------ Bloc de texte

L’actualité nous le montre douloureusement : le cas de l’Agence européenne de garde-frontières et de garde-côtes, plus connue sous le nom de Frontex, est emblématique du dilemme de la gestion des frontières européennes. Devenue l’agent de la militarisation des frontières européennes, contribuant à la perception de l’Europe comme d’une forteresse assiégée, Frontex est au cœur d’enjeux qui la dépassent et doit se réformer pour résoudre les situations dangereuses aux portes de l’Europe. La nouvelle étude de la Fondation Jean Jaurès tente de saisir le dilemme présent au cœur de la gestion des frontières européennes, entre protection de ces frontières et respect des droits de l’homme.
L’intérêt de ce rapport est, d’abord, de comprendre les origines de l’agence sur fond d’analyse des risques et d’inquiétude concernant le terrorisme international, et de saisir comment Frontex est devenue l’outil politique des institutions européennes et des États membres pour légitimer leur action face à l’augmentation des tentatives de migration par voie illégale et du nombre de morts en mer.
Frontex, qui se présente elle-même comme acteur de l’harmonisation des politiques européennes, notamment des droits humains, s’est en fait révélée manquer clairement de légitimité sur ce point précis, faisant par exemple preuve de complaisance envers les pratiques de refoulement.
Cette étude tente de dresser un « état de l’art » de Frontex. L’idée est de comprendre également les raisons politiques de sa fondation et de son évolution radicale jusqu’à aborder la politique européenne de désingularisation des migrants plus largement, et proposer notamment des pistes pour une nouvelle politique migratoire.
« Entre l’impératif de ne pas laisser passer les gens illégalement et, d’autre part, le principe de non refoulement car toute personne ayant besoin de protection a droit à l’asile, comment fait-on ? Personne n’est en mesure de me répondre. Nous sommes schizophrènes.» La gestion des frontières extérieures de l’Europe a-t-elle perdu sa boussole ? C’est ce que semblait suggérer Fabrice Leggeri au moment de sa démission du poste de directeur exécutif de l’Agence européenne de garde-frontières et de garde-côtes le 29 avril 2022. Pour lui, en effet, la ferme protection des frontières ne semble pas pouvoir rimer avec la garantie du respect des droits humains.
Pourtant, l’intérêt pour les droits de l’homme et le respect de ces valeurs s’est accru au sein de l’Union européenne, dans un contexte de renforcement des liens entre les 27 pays membres. Au centre de ce paradoxe se trouve l’Agence européenne de garde-frontières et de garde-côtes, Frontex – abréviation de « frontières extérieures » en français. Sa version embryonnaire est née en 2005 à la suite de la fin des contrôles aux frontières intérieures avec la création de l’espace Schengen en 1995. Créée pour répondre à un large éventail d’intérêts et d’objectifs européens, l’agence était chargée de coordonner la coopération entre les États membres, sans toutefois remplacer le travail des garde-frontières nationaux.

------------

-- Objectif énoncé --
Traduisez en anglais cette phrase du texte sur Frontex : « Créée pour répondre à un large éventail d’intérêts et d’objectifs européens, l’agence était chargée de coordonner la coopération entre les États membres, sans toutefois remplacer le travail des garde-frontières nationaux. » Les enregistrements qui suivent n’interviennent en rien ici.

------ Entrées répertoriées

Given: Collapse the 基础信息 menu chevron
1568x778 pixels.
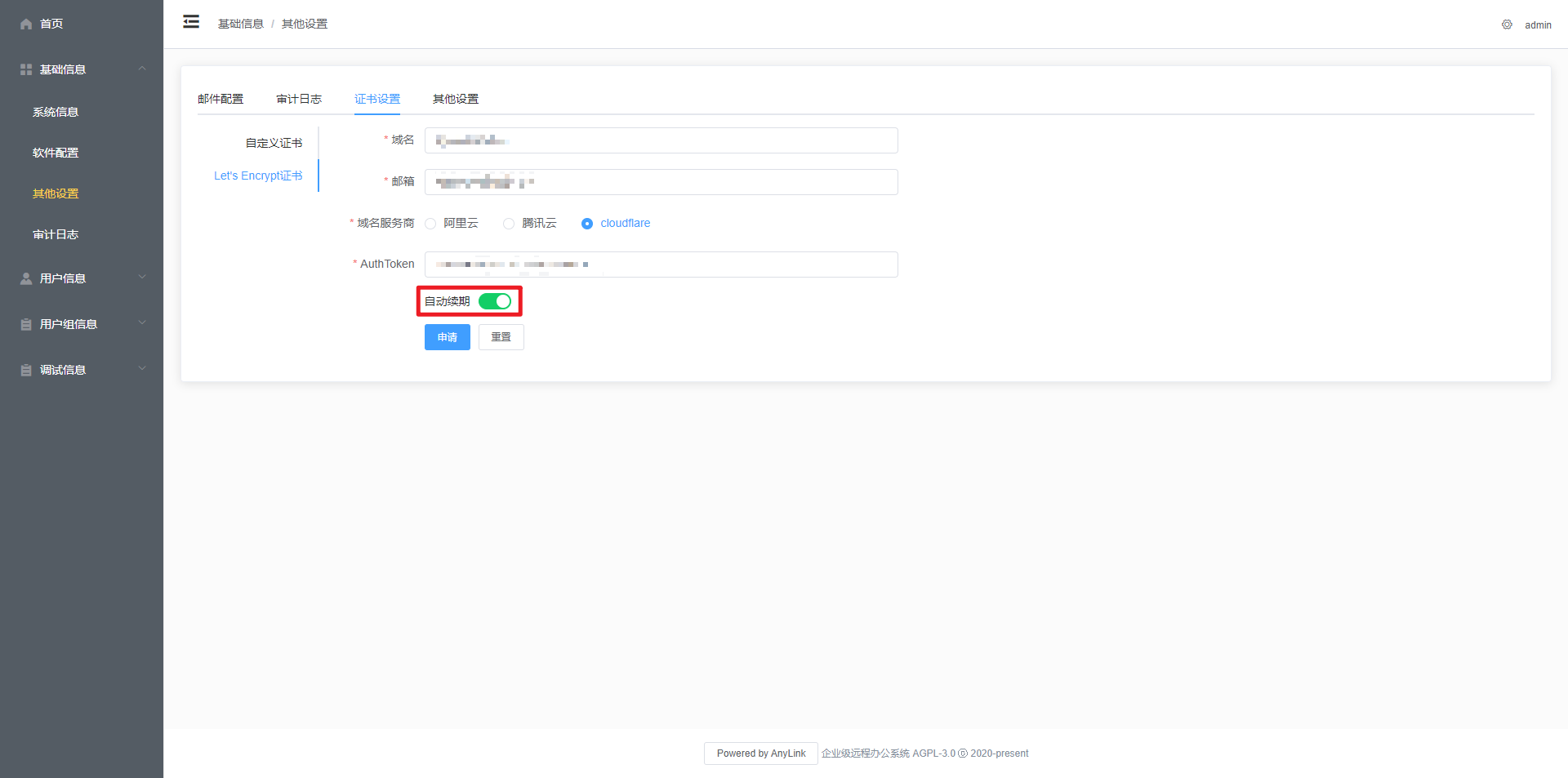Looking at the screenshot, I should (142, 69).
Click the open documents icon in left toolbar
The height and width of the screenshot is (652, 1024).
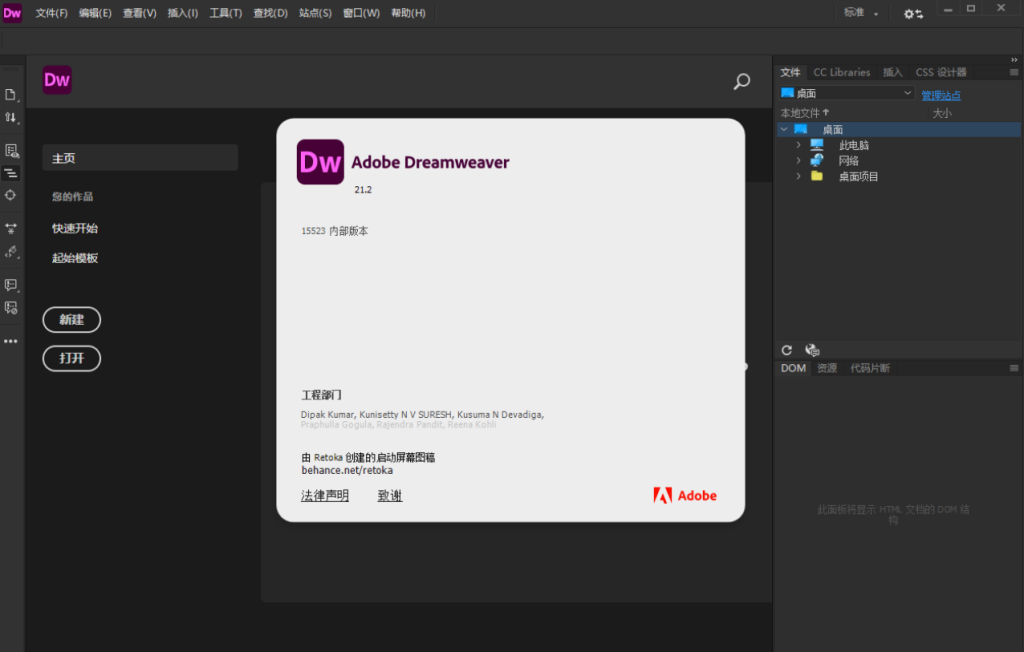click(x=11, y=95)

------------

-- Réponse correcte --
Created to serve a wide range of European interests and objectives, the agency was tasked with coordinating cooperation between the member states, without, however, replacing the work of national border guards.